久保惣美術館

 この美術館はあまり知られていないようだが、明治の初め頃から綿業で財を成した地元の久保惣右衛門氏を記念して、その本宅跡に、和泉市が「和泉市久保惣記念美術館」として昭和五十七年に開設した美術館である。主に中国や日本の絵画、書、工芸品など東洋古美術を主に約11,000点所蔵しているが、市民ギャラリーなども備えて広く市民に開放し、市民の美術教室や発表の機会を用意したり、音楽ホールでは合唱や演奏会などにも行われているようである。

 名前だけは古くから知っていたが、収集品が東洋の古美術である上に、場所が少し離れ、交通の便も良くないので、何十年か前に一度訪れたことがあっただけで、久しく関心を持つ機会がなかった。

 ところが最近、甥がそこで「ピカソと日本美術」という特別展をやっており、ピカソの絵と日本画の対比が面白かったと教えてくれ、割引券まで頂いたので、先日女房と一緒に行ってきた。昔は阪和線のどこかから、バスかタクシーで行ったような気がするが、今は泉北高速鉄道の終点の和泉中央駅からバスで行くようになっている。

 泉北高速に乗るのは 久し振であった。途中の高架駅では、昔そのホームからPLの花火がよく見えるというので評判だったことを思い出したが、、今や駅の周りは高層マンションの林立で、すっかり視界を遮られ、PLの塔すら駅から少し離れた所からしか見えないことにびっくりさせられたし、終点の和泉中央駅やその近隣の大規模な街並みにも目を奪われた。20〜30年も経てばすっかり変わるものである。

 美術館はそこからバスで15分ぐらいの所にあるが、その間もすっかり住宅が立ち並び、立派な高層の大学まであるのにも驚かされた。昔の印象では、田舎の丘陵地帯の奥の方にひっそり建っている感じであったが、今や住宅街の真ん中になってしまっている。

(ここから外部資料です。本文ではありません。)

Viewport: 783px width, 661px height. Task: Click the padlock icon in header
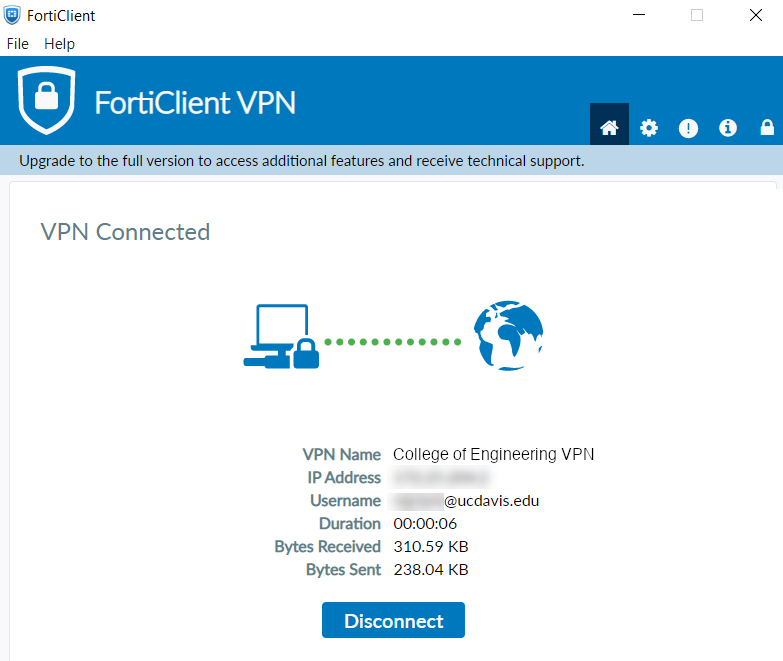[x=767, y=127]
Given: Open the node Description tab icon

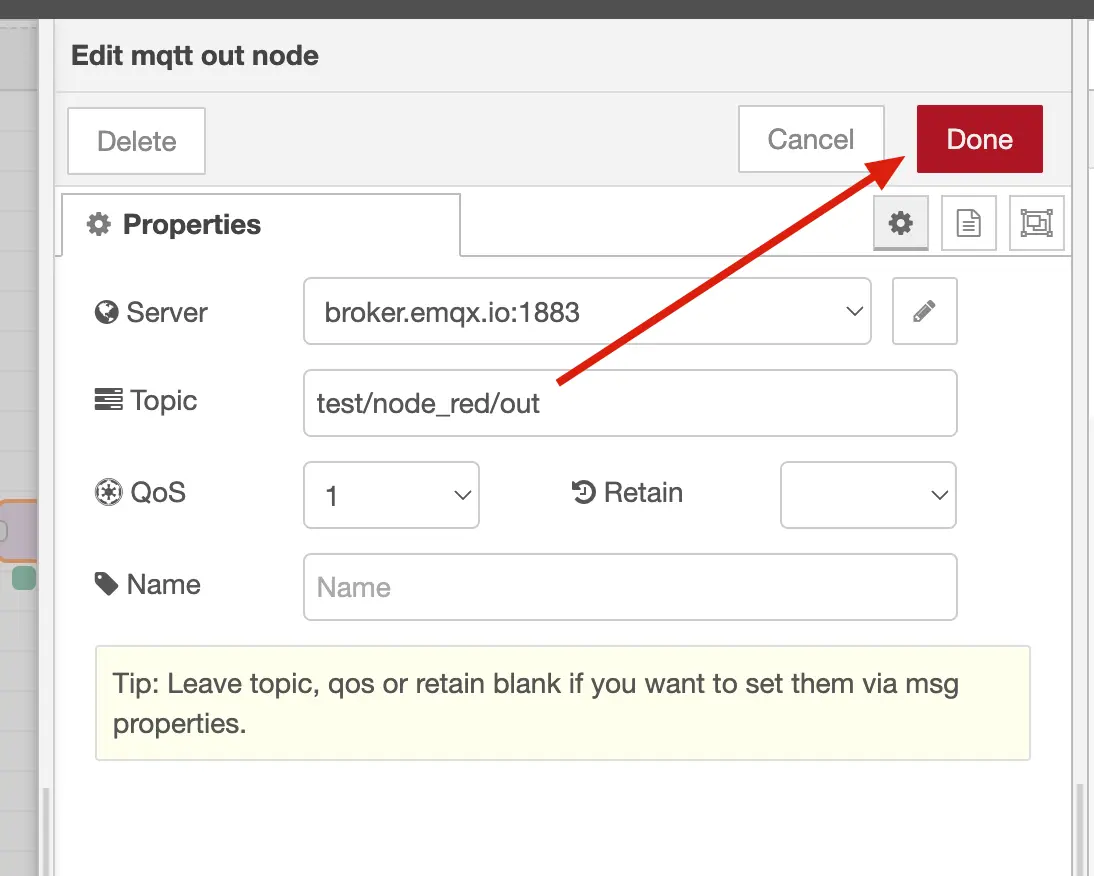Looking at the screenshot, I should [x=968, y=223].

美術館の建物も増築されたりして様変わりし、入り口も後から出来た新館からと変わっていて、以前の印象は全く思い出せなかった。

 美術館は敷地面積が五千坪と広いので、新館も含め、音楽ホール以外は全て天井の高い和風の建物となっており、平面的に拡がり、間に茶室や和風の庭や池もある。多くの近代的な美術館とは違って、和風で落ち着いたユニークな雰囲気を醸し出しているのが良い。女房の友人で、この地方に住んでいる人が、外国からの客が訪ねてきた時にはここへ案内すると言っていたそうだが、さもありなんと思われた。

 さて、今回の「ピカソと日本美術」の展覧会はこの東洋風の古美術を集めた美術館にはふさわしくないようにも思われたが、キュレーターの人の努力のせいか、あまり大きな作品はないが、アチコチからピカソの小品を集め、それをほとんど自前の日本美術と対比させたアイデアが興味深く、結構楽しめた。

 ピカソの黒一色で描かれたデッサン調の闘牛士の版画と、日本の古美術とも言える一筆画のような墨絵の対比など、日本画の方はいつも見慣れているが、それと対比して置かれた、ピカソの闘牛士の絵を比べて見ると、一筆で書かれた闘牛士や牛、それに観客など、大胆に描かれた線が生き生きとしており、思わずうまいものだなと感心するとともに、なるほど日本の墨絵の線と相通じるものがあることがわかった。

 久しぶりに訪れた美術館の落ち着いた和風の感じの雰囲気も良かったし、「ピカソ日本画」の企画もユニークで、キュレーターの努力の跡が感じられたし、予めあまり期待していなかっただけに、得るものの多い一日を楽しませて貰えたことを感謝している。